Kasyanov, an ally of Voloshin, who tendered his resignation after the arrest at gunpoint of Yukos CEO Mikhail Khodorkovsky on Oct. 25, broke ranks with the Kremlin on Friday by warning that the freezing of 44 percent of Yukos was a "new phenomenon" with consequences that were impossible to predict.

Medvedev's remarks came as two leading British papers reported that Khodorkovsky had handed over voting rights to his shares in Yukos to an influential member of the Rothschild banking empire, Lord Jacob Rothschild.

Yury Kotler, spokesman for Menatep, the parent company of Yukos, denied the reports, which ran in the Sunday Times and the Sunday Telegraph. He said Leonid Nevzlin, a core Yukos shareholder now in exile in Israel, had become the sole beneficiary of the trust that holds most of Yukos' stock as soon as Khodorkovsky was jailed on charges of fraud and tax evasion.

The legal assault on Yukos kicked into high gear in July with the arrest of Yukos co-founder and billionaire Platon Lebedev. In the weeks and months that followed, prosecutors turned up the heat with a series of raids on affiliated companies, culminating with the dramatic pre-dawn arrest of Khodorkovsky by a team of Federal Security Service agents while his plane was refueling on a Siberian runway.

Analysts from across the political spectrum have said the move comes in response to Khodorkovsky's attempts to encroach on Putin's political power base -- in clear breach of a tacit agreement Putin reached with the oligarchs shortly after he was elected president. If you want to keep your assets, he essentially told them, stay out of politics.

Putin, however, compared the attack on Yukos to probes launched in the United States against Enron and WorldCom, according to participants of the meeting.

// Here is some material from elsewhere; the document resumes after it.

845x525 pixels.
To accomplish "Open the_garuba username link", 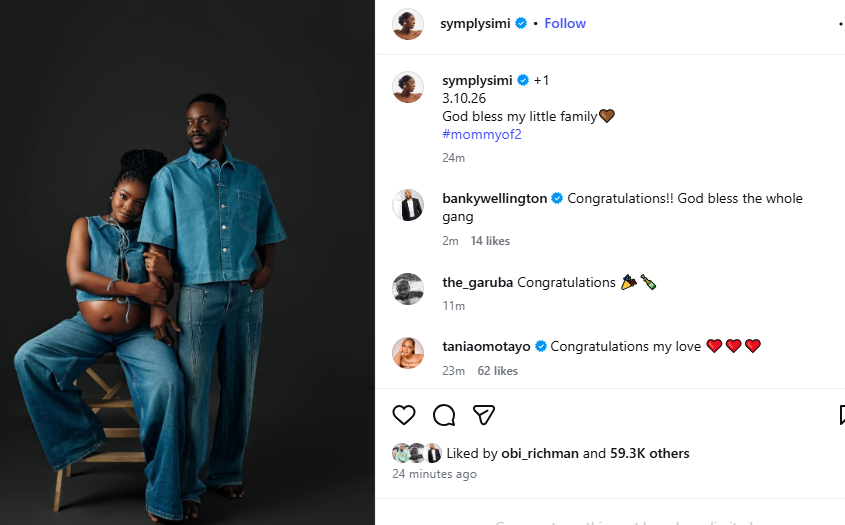I will click(x=477, y=283).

Putin also dangled other carrots to keep investors interested in Russia. Most importantly, he promised it would be a matter of "months, not years" before the "ring fence" that forbids foreigners from owning domestic Gazprom shares is lifted. Foreigners interested in investing in Gazprom currently must buy American depositary receipts, which cost about double what domestic shares cost. Minority Gazprom investors have lobbied long and hard to level the trading field, which will likely lead to a radical revaluation of the company.

Gazprom shares at home and abroad soared on the news.

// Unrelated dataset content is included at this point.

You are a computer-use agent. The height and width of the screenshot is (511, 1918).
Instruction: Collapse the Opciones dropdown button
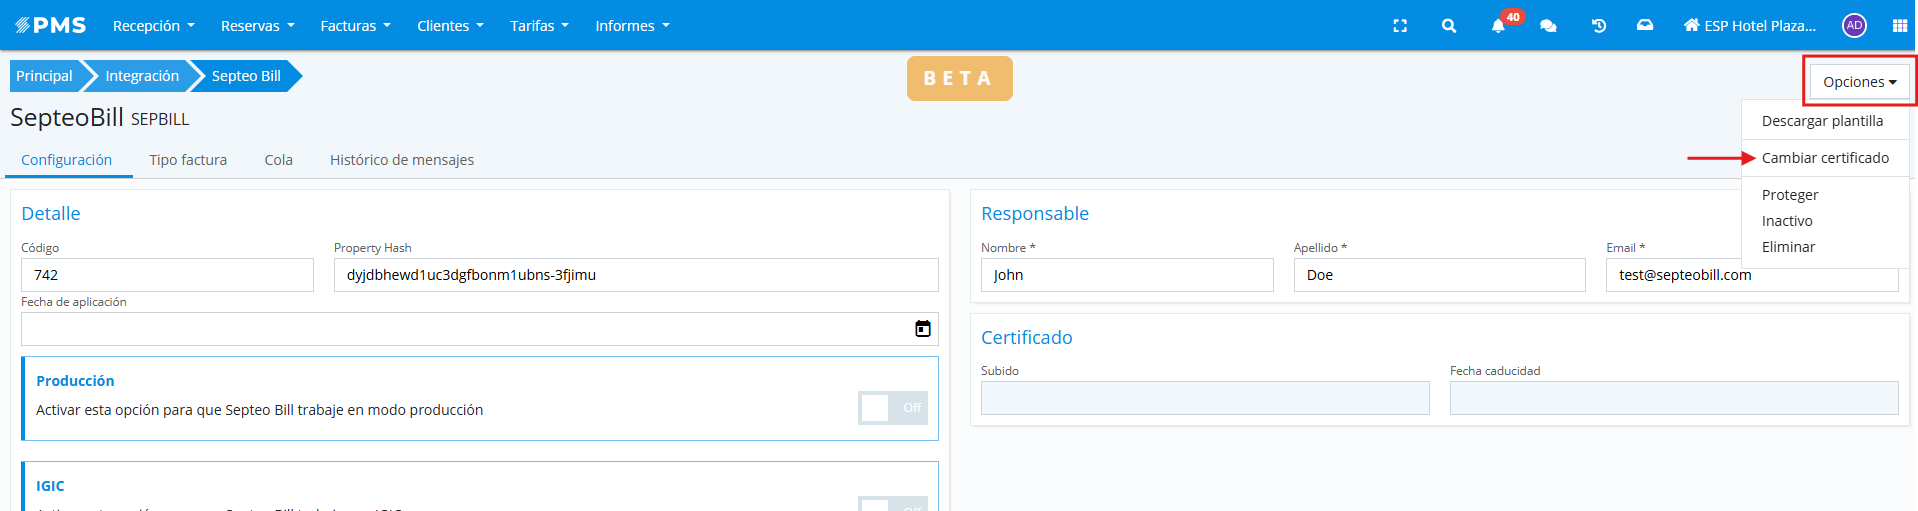click(1859, 82)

Despite Putin's assurances, investors say the onslaught on Yukos has raised serious doubts about Russia's commitment to property rights.

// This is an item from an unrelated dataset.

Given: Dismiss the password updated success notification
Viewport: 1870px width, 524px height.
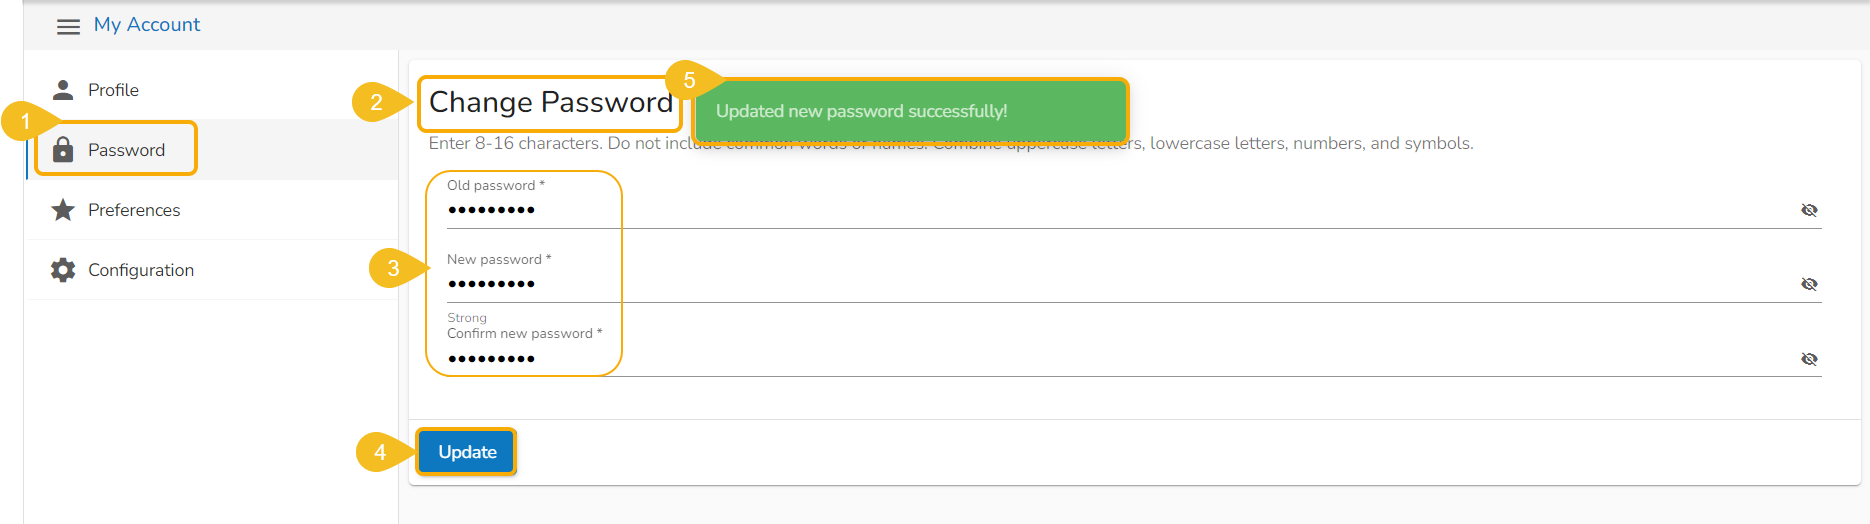Looking at the screenshot, I should coord(910,111).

Even though Putin insisted at the meeting that the aim of the stake freeze was to secure collateral for the fraud charges against Khodorkovsky, most investors and analysts seemed to think it was inevitable that Khodorkovsky would be forced to give up control of Yukos.

In a sign that the licenses Yukos holds to develop oil fields may be under threat, the Natural Resources Ministry on Friday handed the temporary license Yukos held to develop the vast Talakanskoye field in eastern Siberia to Surgutneftegaz.

Surgut now has the inside track in the tender for the permanent rights to the field, which is scheduled for the second quarter of 2004.

The company's shares rocketed 13 percent on the news.